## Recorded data
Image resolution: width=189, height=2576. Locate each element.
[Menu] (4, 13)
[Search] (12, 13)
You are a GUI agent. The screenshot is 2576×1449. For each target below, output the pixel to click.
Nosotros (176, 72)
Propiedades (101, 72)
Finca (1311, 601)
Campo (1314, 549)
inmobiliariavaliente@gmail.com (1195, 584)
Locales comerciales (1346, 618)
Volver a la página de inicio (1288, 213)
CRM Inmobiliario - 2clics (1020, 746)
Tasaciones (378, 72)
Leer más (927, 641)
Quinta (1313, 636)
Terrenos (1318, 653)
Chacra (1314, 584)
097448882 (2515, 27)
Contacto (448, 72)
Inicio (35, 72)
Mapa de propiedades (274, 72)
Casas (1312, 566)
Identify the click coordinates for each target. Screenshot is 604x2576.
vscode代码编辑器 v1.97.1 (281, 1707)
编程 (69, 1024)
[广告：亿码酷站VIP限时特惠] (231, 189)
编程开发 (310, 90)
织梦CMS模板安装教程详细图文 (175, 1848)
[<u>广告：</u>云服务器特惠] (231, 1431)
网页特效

## INSTRUCTIONS FOR THE TASK
Please output exactly the lines between the one holding "Locales comerciales (1346, 618)" and the one holding "编程开发 (310, 90)" in the records above, inclusive, and nothing more.

## YOUR SOLUTION
Locales comerciales (1346, 618)
Volver a la página de inicio (1288, 213)
CRM Inmobiliario - 2clics (1020, 746)
Tasaciones (378, 72)
Leer más (927, 641)
Quinta (1313, 636)
Terrenos (1318, 653)
Chacra (1314, 584)
097448882 (2515, 27)
Contacto (448, 72)
Inicio (35, 72)
Mapa de propiedades (274, 72)
Casas (1312, 566)
Identify the click coordinates for each target. Screenshot is 604x2576.
vscode代码编辑器 v1.97.1 (281, 1707)
编程 (69, 1024)
[广告：亿码酷站VIP限时特惠] (231, 189)
编程开发 (310, 90)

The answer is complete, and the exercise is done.